Timing of cardiac resynchronization therapy device implantation in heart failure patients and its association with outcomes.

作者信息

Goldstein Sarah A, Mentz Robert J, Hellkamp Anne S, Randolph Tiffany C, Fonarow Gregg C, Hernandez Adrian, Yancy Clyde W, Al-Khatib Sana M

机构信息

Division of Cardiology, Duke University Hospital, Durham, North Carolina.

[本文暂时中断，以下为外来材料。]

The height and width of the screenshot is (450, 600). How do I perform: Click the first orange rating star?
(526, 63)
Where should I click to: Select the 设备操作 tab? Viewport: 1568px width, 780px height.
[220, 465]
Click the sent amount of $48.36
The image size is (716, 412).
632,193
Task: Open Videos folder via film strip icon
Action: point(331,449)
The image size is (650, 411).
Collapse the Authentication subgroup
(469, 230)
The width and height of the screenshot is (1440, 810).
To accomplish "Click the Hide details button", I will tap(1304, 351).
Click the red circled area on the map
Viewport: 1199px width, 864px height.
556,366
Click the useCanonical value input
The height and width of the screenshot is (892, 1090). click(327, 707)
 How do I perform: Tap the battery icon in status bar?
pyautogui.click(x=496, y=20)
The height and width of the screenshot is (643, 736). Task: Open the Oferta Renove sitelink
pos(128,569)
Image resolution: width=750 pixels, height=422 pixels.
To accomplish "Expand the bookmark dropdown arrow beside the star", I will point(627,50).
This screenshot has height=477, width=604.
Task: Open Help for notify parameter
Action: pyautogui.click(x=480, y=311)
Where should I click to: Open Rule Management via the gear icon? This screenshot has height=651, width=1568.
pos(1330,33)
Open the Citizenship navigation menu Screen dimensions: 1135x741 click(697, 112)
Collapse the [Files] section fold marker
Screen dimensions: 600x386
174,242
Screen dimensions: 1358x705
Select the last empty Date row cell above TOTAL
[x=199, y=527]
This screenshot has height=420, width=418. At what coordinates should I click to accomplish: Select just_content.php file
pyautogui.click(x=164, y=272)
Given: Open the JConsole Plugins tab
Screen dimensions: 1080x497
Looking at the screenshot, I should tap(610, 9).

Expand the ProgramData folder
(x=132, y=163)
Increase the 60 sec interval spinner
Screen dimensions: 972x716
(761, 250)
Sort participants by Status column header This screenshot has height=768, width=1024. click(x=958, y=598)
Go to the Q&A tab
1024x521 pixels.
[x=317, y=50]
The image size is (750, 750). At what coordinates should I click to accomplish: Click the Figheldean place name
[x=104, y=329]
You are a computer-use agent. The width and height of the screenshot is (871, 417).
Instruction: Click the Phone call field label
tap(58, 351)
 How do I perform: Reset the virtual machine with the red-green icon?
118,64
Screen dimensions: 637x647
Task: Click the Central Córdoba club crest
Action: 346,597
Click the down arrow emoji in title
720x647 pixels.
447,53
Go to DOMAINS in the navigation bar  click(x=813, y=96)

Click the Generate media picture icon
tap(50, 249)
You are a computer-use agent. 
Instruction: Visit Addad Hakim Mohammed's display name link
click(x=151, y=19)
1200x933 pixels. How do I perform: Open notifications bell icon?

Duke Clinical Research Institute, Durham, North Carolina.

出版信息

Clin Cardiol. 2019 Feb;42(2):256-263. doi: 10.1002/clc.23135. Epub 2018 Dec 26.

Abstract

BACKGROUND

When used in appropriately selected heart failure (HF) patients, cardiac resynchronization therapy (CRT) reduces mortality and hospitalization. It is not understood whether CRT implantation during hospitalization for HF is associated with similar benefits.

HYPOTHESIS

Timing of CRT implantation relative to hospitalization for HF is associated with clinical outcomes.

METHODS

This analysis included patients eligible for CRT and discharged alive between January 2005 and December 2012 from 388 hospitals in Get With The Guidelines-HF. Participants were linked with Centers for Medicare and Medicaid Services data to evaluate outcomes of all-cause mortality and HF re-hospitalization based on CRT status (present on admission, placed during hospitalization, and prescribed at discharge; reference = no CRT).

RESULTS

Of 15 619 CRT-eligible HF patients, 2408 (15%) had CRT on admission, 1269 (8%) underwent CRT implantation during hospitalization and 643 (4%) had CRT prescribed at discharge. Compared with patients without CRT, mortality was lower in those who received CRT implantation during HF hospitalization (adjusted hazard ratio [HR] 0.63; P < 0.0001) and those prescribed CRT at discharge (adjusted HR 0.78; P = 0.048). A reduction in HF re-hospitalization was observed in patients with CRT implanted during hospitalization (adjusted HR 0.64; P < 0.0001), but not in those who were prescribed CRT at discharge (adjusted HR 1.02; P = 0.77).

CONCLUSION

CRT implantation during HF hospitalization was associated with lower rates of mortality and HF re-hospitalization. These data suggest that a CRT utilization strategy that does not delay implantation to the post-discharge period may be appropriate. Randomized data are needed to definitively identify optimal timing of CRT implantation.

摘要

背景

在适当选择的心力衰竭(HF)患者中应用心脏再同步治疗(CRT)可降低死亡率和住院率。目前尚不清楚在因HF住院期间植入CRT是否具有类似的益处。

假设

相对于因HF住院而言,CRT植入时机与临床结局相关。

方法

该分析纳入了2005年1月至2012年12月期间来自388家参与“遵循指南-心力衰竭”项目医院的符合CRT条件且存活出院的患者。参与者与医疗保险和医疗补助服务中心的数据相链接,以评估基于CRT状态(入院时存在、住院期间植入以及出院时开具;对照 = 未接受CRT)的全因死亡率和HF再住院结局。

结果

在15619例符合CRT条件的HF患者中,2408例(15%)入院时即接受CRT,1269例(8%)在住院期间接受CRT植入,643例(4%)出院时开具CRT。与未接受CRT的患者相比,在HF住院期间接受CRT植入的患者死亡率较低(校正风险比[HR] 0.63;P < 0.0001),出院时开具CRT的患者死亡率也较低(校正HR 0.78;P = 0.048)。住院期间植入CRT的患者HF再住院率降低(校正HR 0.64;P < 0.0001),但出院时开具CRT的患者未观察到HF再住院率降低(校正HR 1.02;P = 0.77)。

结论

HF住院期间植入CRT与较低的死亡率和HF再住院率相关。这些数据表明,不将植入延迟至出院后时期的CRT应用策略可能是合适的。需要随机对照数据来明确确定CRT植入的最佳时机。